Janes Holly, Pepe Margaret S
Department of Biostatistics, Johns Hopkins Bloomberg School of Public Health, 615 N. Wolfe St., Baltimore, MD 21205, USA.
Biometrics. 2008 Mar;64(1):1-9. doi: 10.1111/j.1541-0420.2007.00823.x. Epub 2007 May 14.

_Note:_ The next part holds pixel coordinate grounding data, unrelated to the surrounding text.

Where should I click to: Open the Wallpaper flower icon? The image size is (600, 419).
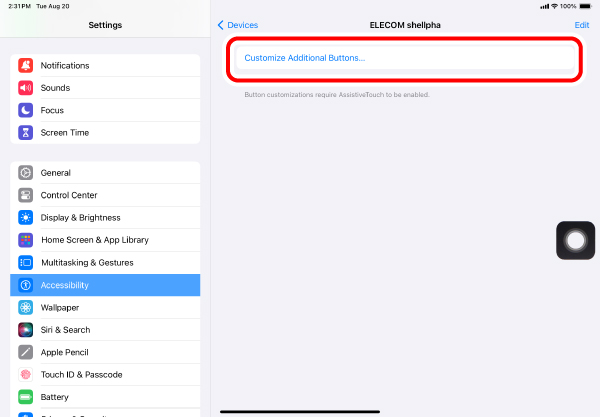[x=26, y=307]
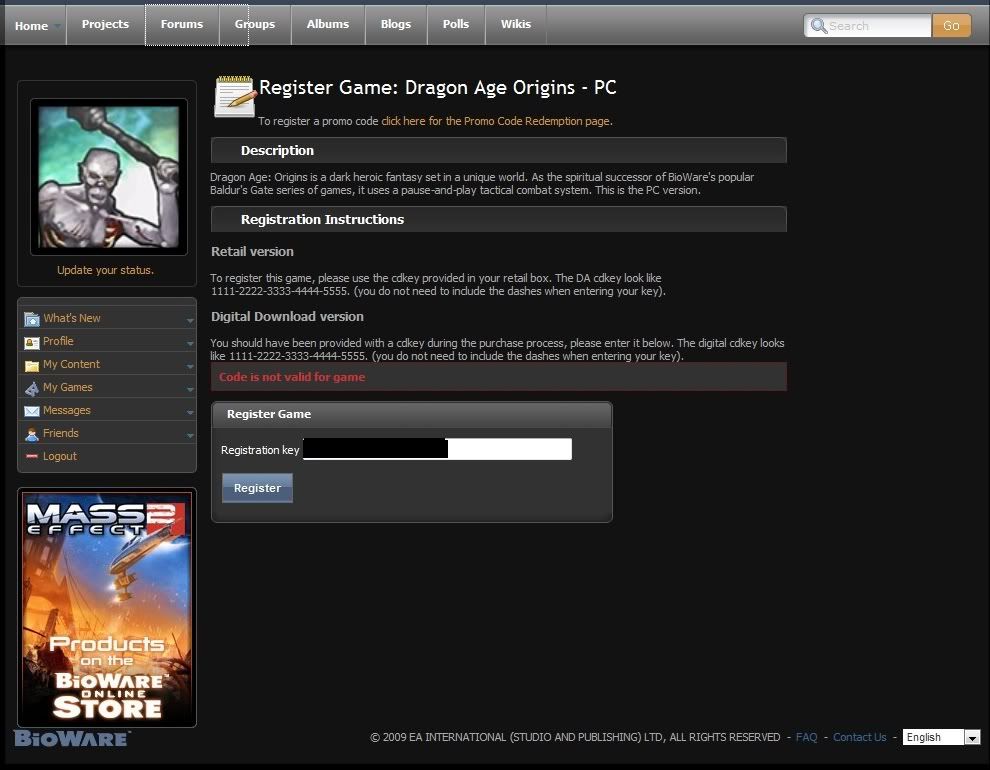This screenshot has height=770, width=990.
Task: Click the Friends person icon
Action: pos(32,434)
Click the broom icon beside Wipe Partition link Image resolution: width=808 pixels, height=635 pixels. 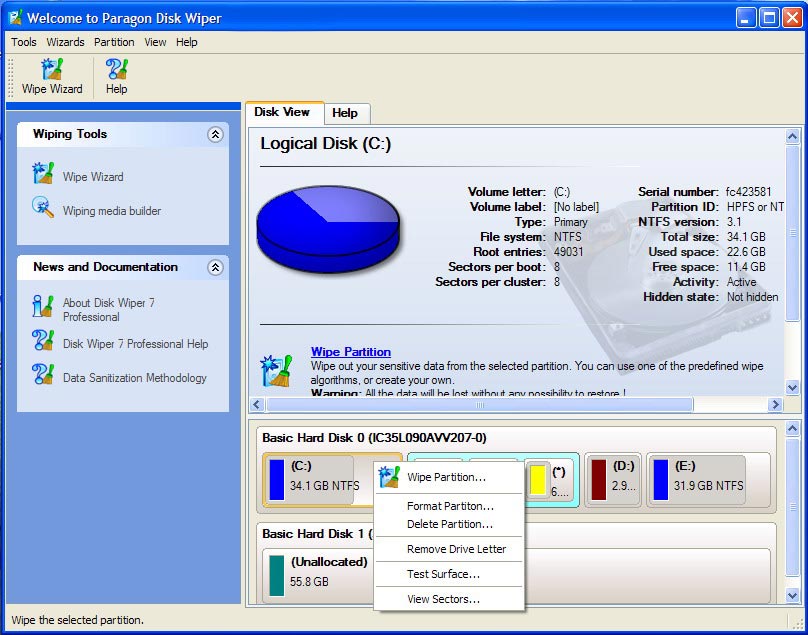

In case-control studies evaluating the classification accuracy of a marker, controls are often matched to cases with respect to factors associated with the marker and disease status. In contrast with matching in epidemiologic etiology studies, matching in the classification setting has not been rigorously studied. In this article, we consider the implications of matching in terms of the choice of statistical analysis, efficiency, and assessment of the incremental value of the marker over the matching covariates. We find that adjustment for the matching covariates is essential, as unadjusted summaries of classification accuracy can be biased. In many settings, matching is the most efficient covariate-dependent sampling scheme, and we provide an expression for the optimal matching ratio. However, we also show that matching greatly complicates estimation of the incremental value of the marker. We recommend that matching be carefully considered in the context of these findings.
在评估标志物分类准确性的病例对照研究中,对照通常会在与标志物及疾病状态相关的因素方面与病例进行匹配。与流行病学病因学研究中的匹配不同,分类环境中的匹配尚未得到严格研究。在本文中,我们从统计分析的选择、效率以及标志物相对于匹配协变量的增量价值评估等方面考虑匹配的影响。我们发现对匹配协变量进行调整至关重要,因为未经调整的分类准确性汇总可能存在偏差。在许多情况下,匹配是最有效的依赖协变量的抽样方案,并且我们给出了最优匹配比的表达式。然而我们也表明,匹配极大地复杂化了标志物增量价值的估计。我们建议在这些研究结果的背景下仔细考虑匹配问题。